В кого вы хотели, злодеи, стрелять?
Хотели отца у народа отнять.
Кому вы готовили пули и яды?
Хотели отнять наши счастье и радость.
Хотели убить вождя всех племен.
Всех народов и всех времен.
Хотели солнце земли погасить,
Сердца Сталина остановить.
Голос народов гремит водопадом,
Вы просчитались, проклятые гады!
Финал обрушивает на слушателя обычный для Джамбула каскад метафор-афоризмов: «Шакалу звезды не укусить. / Солнце собаке не погасить. / Сталин – солнце наше, и с ним /Мы побеждали и победим! / А собакам поганым, бешеным псам, / На брюхе из ямы ползущим к нам, / Приговор вынесен в каждом ауле – / Каждой собаке в череп по пуле»[111].

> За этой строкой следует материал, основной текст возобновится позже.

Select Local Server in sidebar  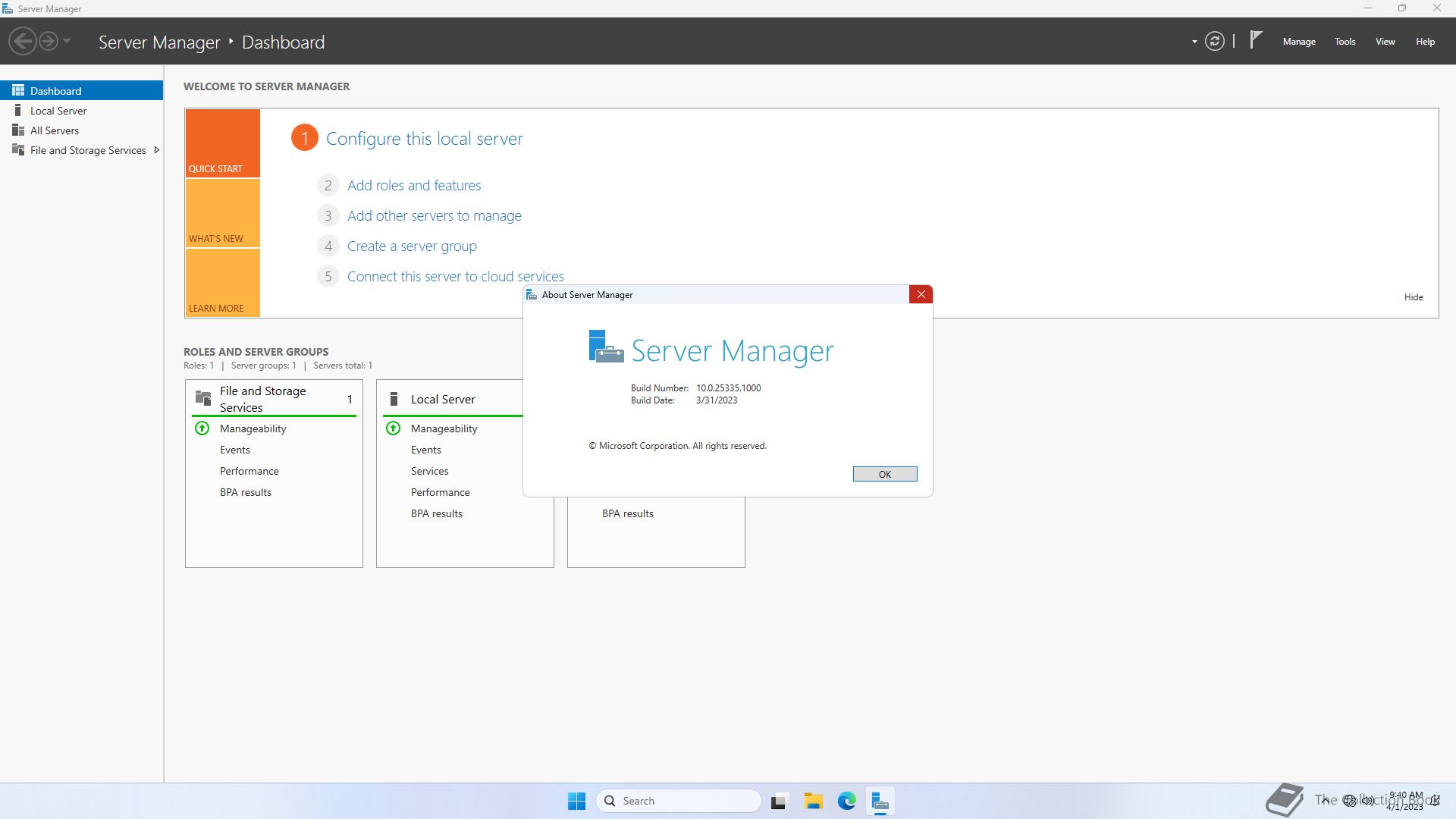click(58, 111)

Дегуманизация врага происходит в полном соответствии с фольклорной образностью. Собаки и шакалы сменяются змеями. В стихотворении «О змеях» (1937) инфернальность врагов обусловлена самой их «змеиной» природой: «Фашистские змеи, троцкистские змеи, / Всех гадов земли смертоносней и злее. / Родили их душная злоба и мрак. / Скрывают они ядовитые жала, / Подлее они шелудивых шакалов / И злее взбесившихся диких собак». Эта фольклорная метафорика имеет еще одну, на этот раз имплицитную функцию: ликвидацию самой возможности рационального дискурса о «враге». Враг – это не просто метафора Другого. Другость определяется здесь в иррациональных категориях, она – сугубо эстетический продукт. Поэтому столь важно движение метафоры от «дескрипции» к прямому действию:
Мы страха не знаем. Не страшны нам змеи.
У этих ползучих и склизких злодеев
Смертельное жало, но короток хвост.
По воле народа мы вышли в дозоры,
Разроем змеиные грязные норы,
Разрушим скопленье поганых их гнезд.
Так пусть же трепещут народа враги.
Обрушим священную силу закона,
Растопчем всех змей, перебьем скорпионов, —
Раздавим змеиные языки
[112]
.
В формульной фиксированности фольклорного бестиария врагам (змеям, жабам, скорпионам, собакам, волкам и шакалам) противостоят батыры (львы, орлы и соколы). И первый из них – Ежов. Ему Джамбул посвятил до десятка песен, чем внес самый значительный вклад в ежовиану, став главным ее поэтом. Наибольшую известность получила его «Песня о наркоме Ежове» (1937), которую Вл. Луговской назвал «лучшим, что написано о доблести, о суровой чистоте человека, олицетворяющего собой обнаженный меч революции»[113].